[DCP Ingestion] Connect the CDC Data Job to the ingestion workflow#37
[DCP Ingestion] Connect the CDC Data Job to the ingestion workflow#37gmechali wants to merge 3 commits intodatacommonsorg:mainfrom
Conversation
There was a problem hiding this comment.
Code Review
This pull request updates the Google provider version, configures environment variables for Cloud Run jobs to support workflows, and modifies Spanner instance settings including the edition and processing units. Feedback highlights a logic error in conditional IAM role assignment for Spanner, suggests reducing default processing units to manage costs, recommends decoupling modules by avoiding hardcoded service account strings, and advises using more restrictive storage roles to follow the principle of least privilege.
| "roles/spanner.databaseUser", | ||
| "roles/workflows.invoker" |
There was a problem hiding this comment.
The logic for conditionally granting roles/spanner.databaseUser appears to be incorrect.
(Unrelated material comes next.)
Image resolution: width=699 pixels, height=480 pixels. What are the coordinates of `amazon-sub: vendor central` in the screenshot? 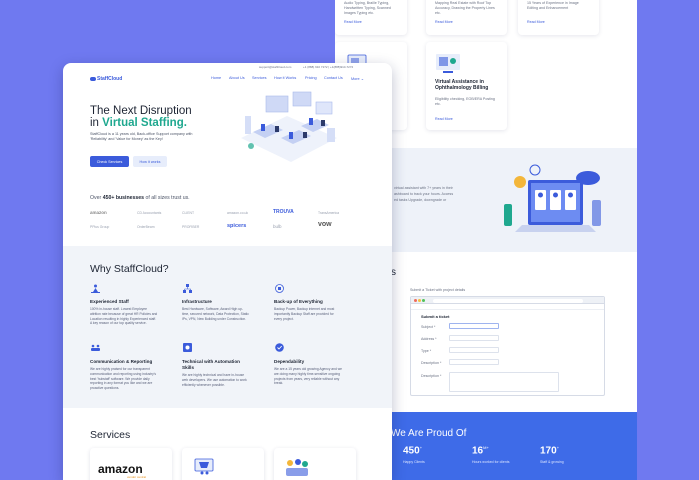 It's located at (137, 477).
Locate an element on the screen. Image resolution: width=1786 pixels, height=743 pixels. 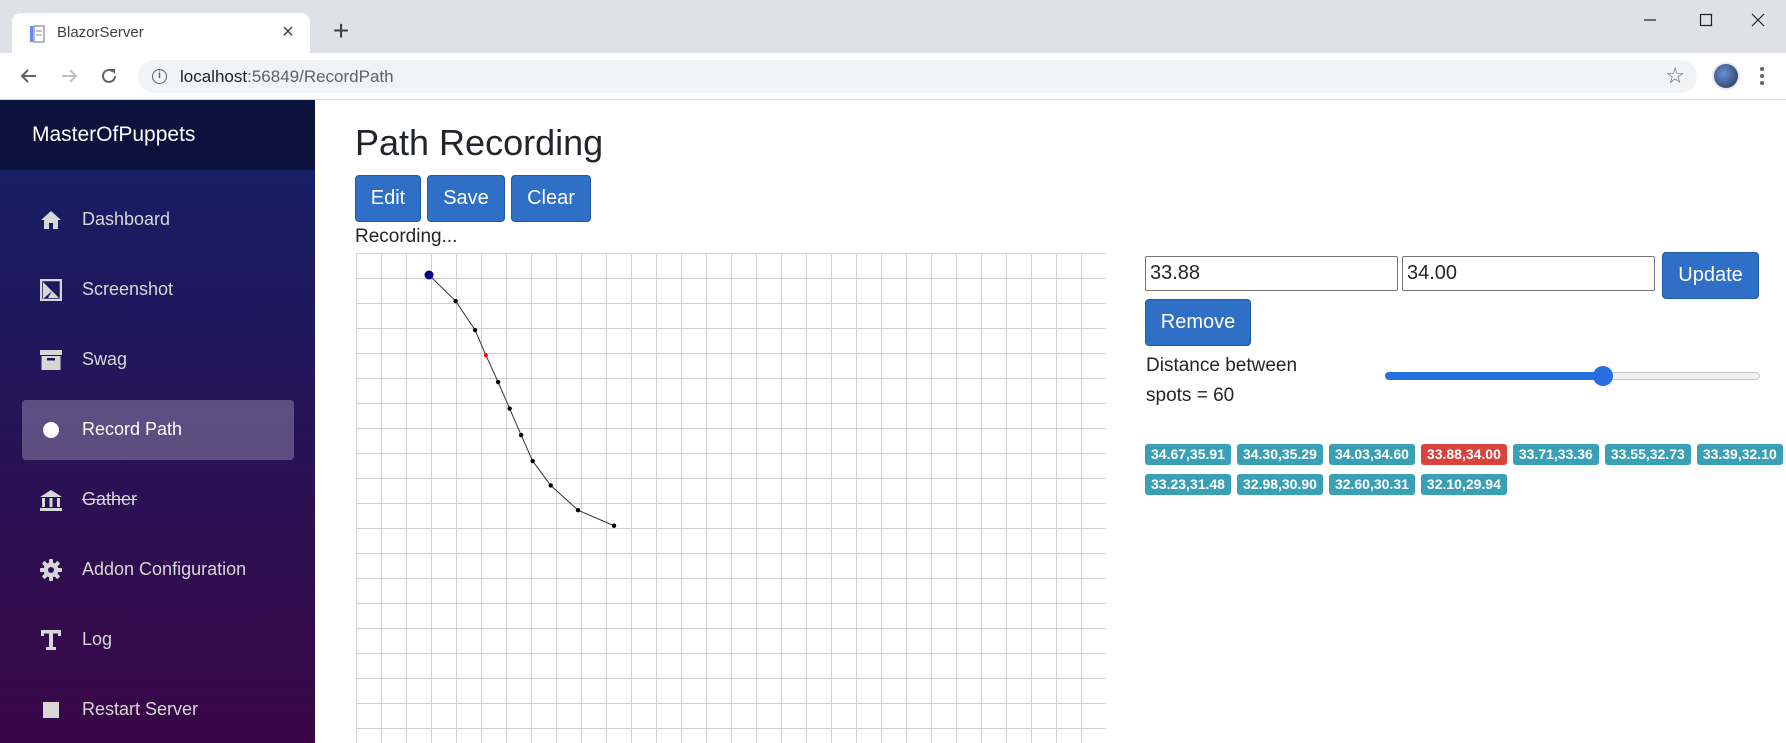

The role is currently included in the static list and then concatenated again if var.use_spanner is false, meaning it is granted regardless of the setting. If Spanner access should be conditional, the role should be removed from the static list and the ternary logic should be corrected to var.use_spanner ? ["roles/spanner.databaseUser"] : [].
| description = "Spanner units for DCP" | ||
| type = number | ||
| default = 100 | ||
| default = 1000 |
There was a problem hiding this comment.
Increasing the default dcp_spanner_processing_units from 100 to 1000 (equivalent to 1 full Spanner node) significantly increases the baseline cost of the deployment. Environment variables that are intentionally specific to one service should be defined directly within that service's configuration rather than in a shared configuration file. If this capacity is only required for specific high-load ingestion scenarios, consider keeping a lower default and overriding it via environment-specific variables where needed.
References
- Environment variables that are intentionally specific to one service should be defined directly within that service's configuration rather than in a shared configuration file.
| resource "google_storage_bucket_iam_member" "dataflow_bucket_access" { | ||
| bucket = google_storage_bucket.data_bucket.name | ||
| role = "roles/storage.objectAdmin" | ||
| member = "serviceAccount:${local.name_prefix}dcp-ingestion-sa@${var.project_id}.iam.gserviceaccount.com" |
There was a problem hiding this comment.
Constructing the service account email as a string literal creates a tight coupling between the cdc and dcp modules. This approach is brittle and will break if the naming convention or resource ID in the dcp module changes. It is better to define an input variable for this service account email in the cdc module and pass the value from the dcp module's output in the root main.tf.
|
|
||
| resource "google_storage_bucket_iam_member" "cdc_data_bucket_access" { | ||
| bucket = google_storage_bucket.data_bucket.name | ||
| role = "roles/storage.objectAdmin" |
There was a problem hiding this comment.
Using roles/storage.objectAdmin grants broad permissions, including the ability to manage object ACLs and IAM policies. Following the principle of least privilege, roles/storage.objectUser is generally preferred for ingestion workflows as it provides full control over objects (create, read, update, delete) without administrative overhead on the bucket or object permissions.
role = "roles/storage.objectUser"
Passes in the environment variables relating to the ingestion workflow into the CDC data job.
Ensures the SA running CDC data Job can trigger the workflow, and the SA running dataflow can write to the GCS bucket.